Anatomy of an Implementation

This tutorial details an implementation of the LearnAPI.jl for naive ridge regression with no intercept. The kind of workflow we want to enable has been previewed in Sample workflow. Readers can also refer to the demonstration of the implementation given later.

The core LearnAPI.jl pattern looks like this:

model = fit(learner, data)
predict(model, newdata)

Here learner specifies hyperparameters, while model stores learned parameters and any byproducts of algorithm execution.

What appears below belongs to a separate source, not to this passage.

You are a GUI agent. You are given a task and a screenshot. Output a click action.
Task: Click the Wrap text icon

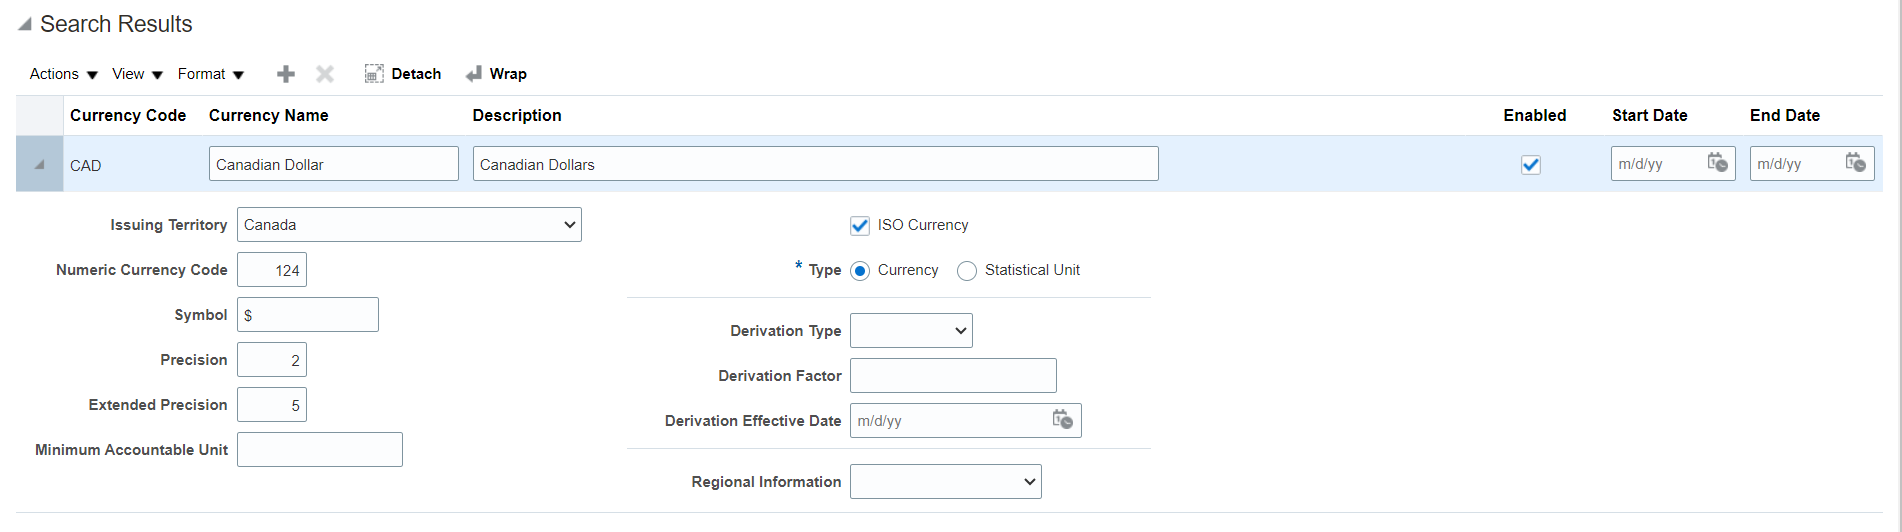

A transformer ordinarily implements transform instead of predict. For more on predict versus transform, see Predict or transform?

Note

New implementations of fit, predict, etc, always have a single data argument as above. For convenience, a signature such as fit(learner, X, y), calling fit(learner, (X, y)), can be added, but the LearnAPI.jl specification is silent on the meaning or existence of signatures with extra arguments.

Note

If the data object consumed by fit, predict, or transform is not not a suitable table¹, array³, tuple of tables and arrays, or some other object implementing the MLUtils.jl getobs/numobs interface, then an implementation must: (i) overload obs to articulate how provided data can be transformed into a form that does support this interface, as illustrated below under Providing a separate data front end; or (ii) overload the trait LearnAPI.data_interface to specify a more relaxed data API.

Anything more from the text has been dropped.